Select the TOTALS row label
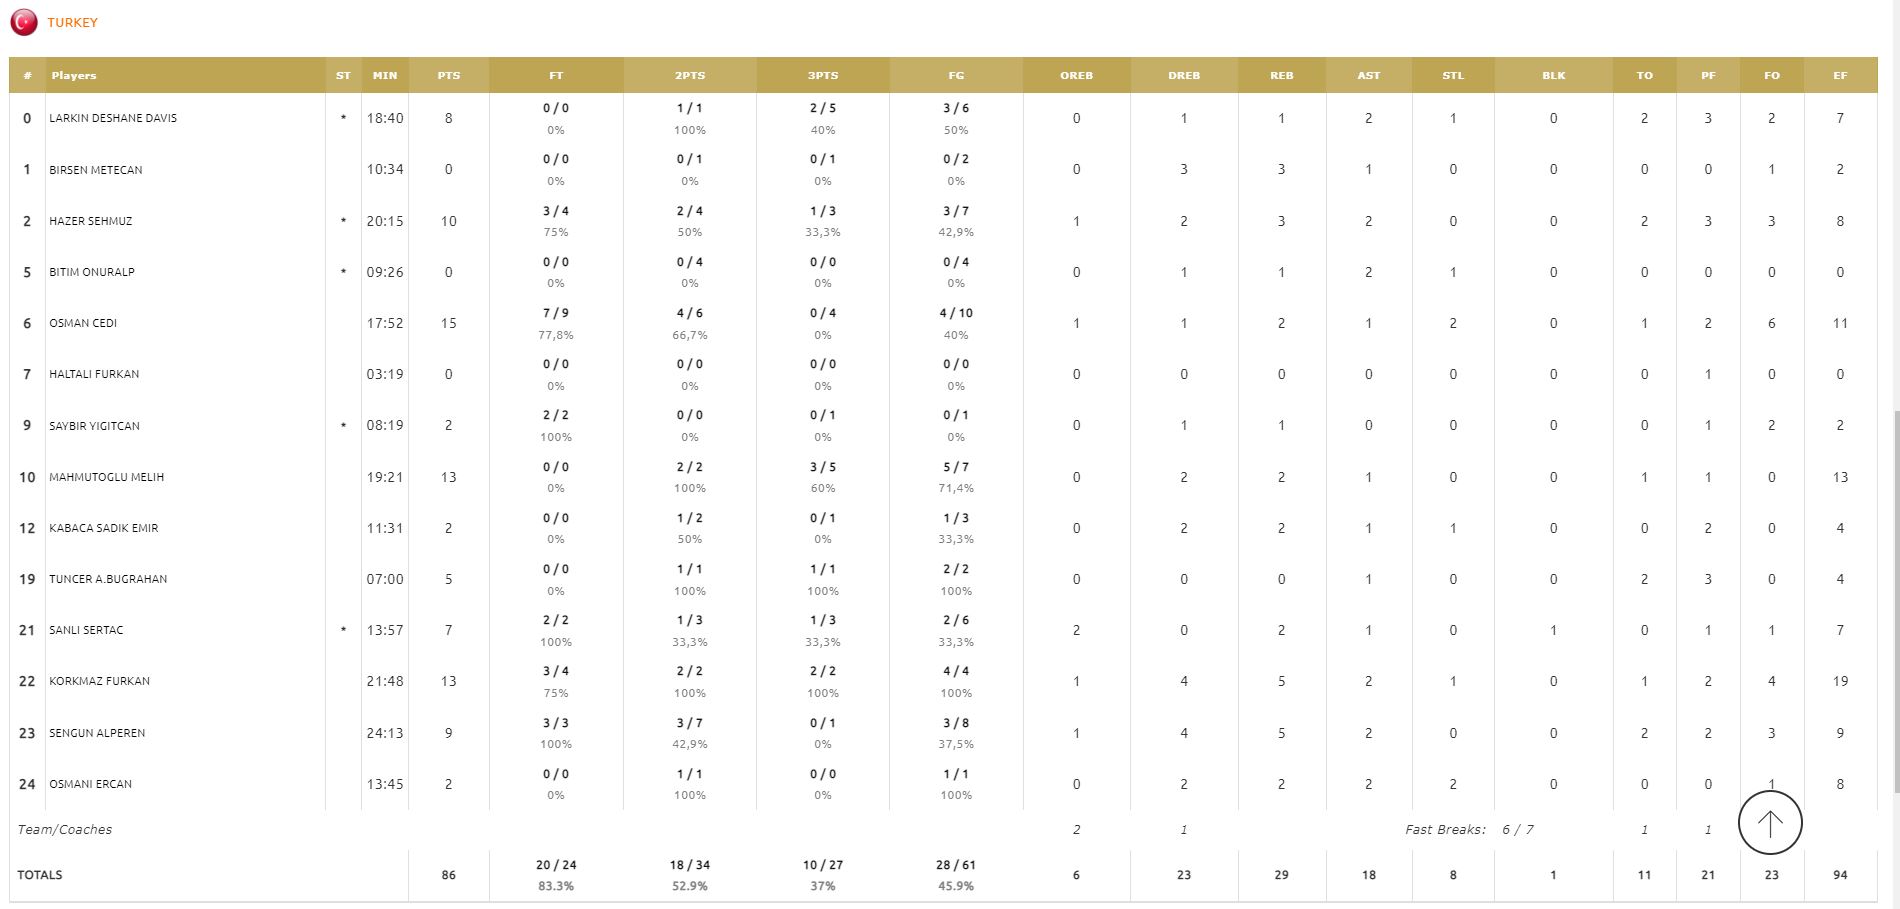1900x909 pixels. coord(40,875)
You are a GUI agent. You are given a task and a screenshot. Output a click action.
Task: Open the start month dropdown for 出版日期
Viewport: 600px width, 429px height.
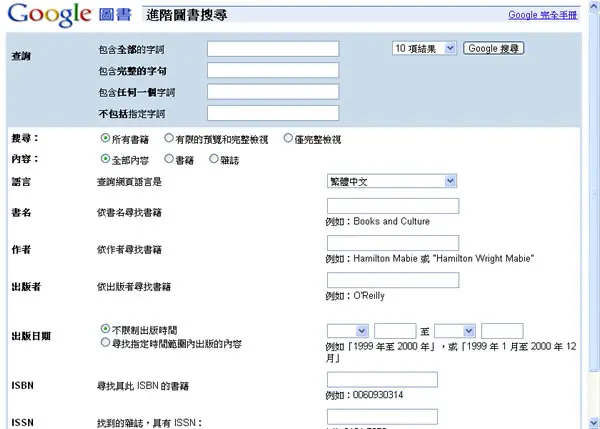(x=348, y=331)
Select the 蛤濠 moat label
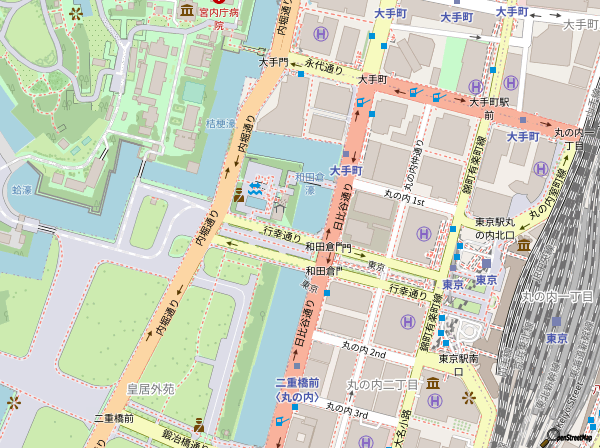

--------------------------------

◆ Exercise objective ◆
Copy all of the entries verbatim, leaving out any pictures they contain.

◆ Exercise output ◆
Select the TOTALS row label
1900x909 pixels. coord(40,875)
You are a GUI agent. You are given a task and a screenshot. Output a click action.
Task: Open the start month dropdown for 出版日期
Viewport: 600px width, 429px height.
(x=348, y=331)
Select the 蛤濠 moat label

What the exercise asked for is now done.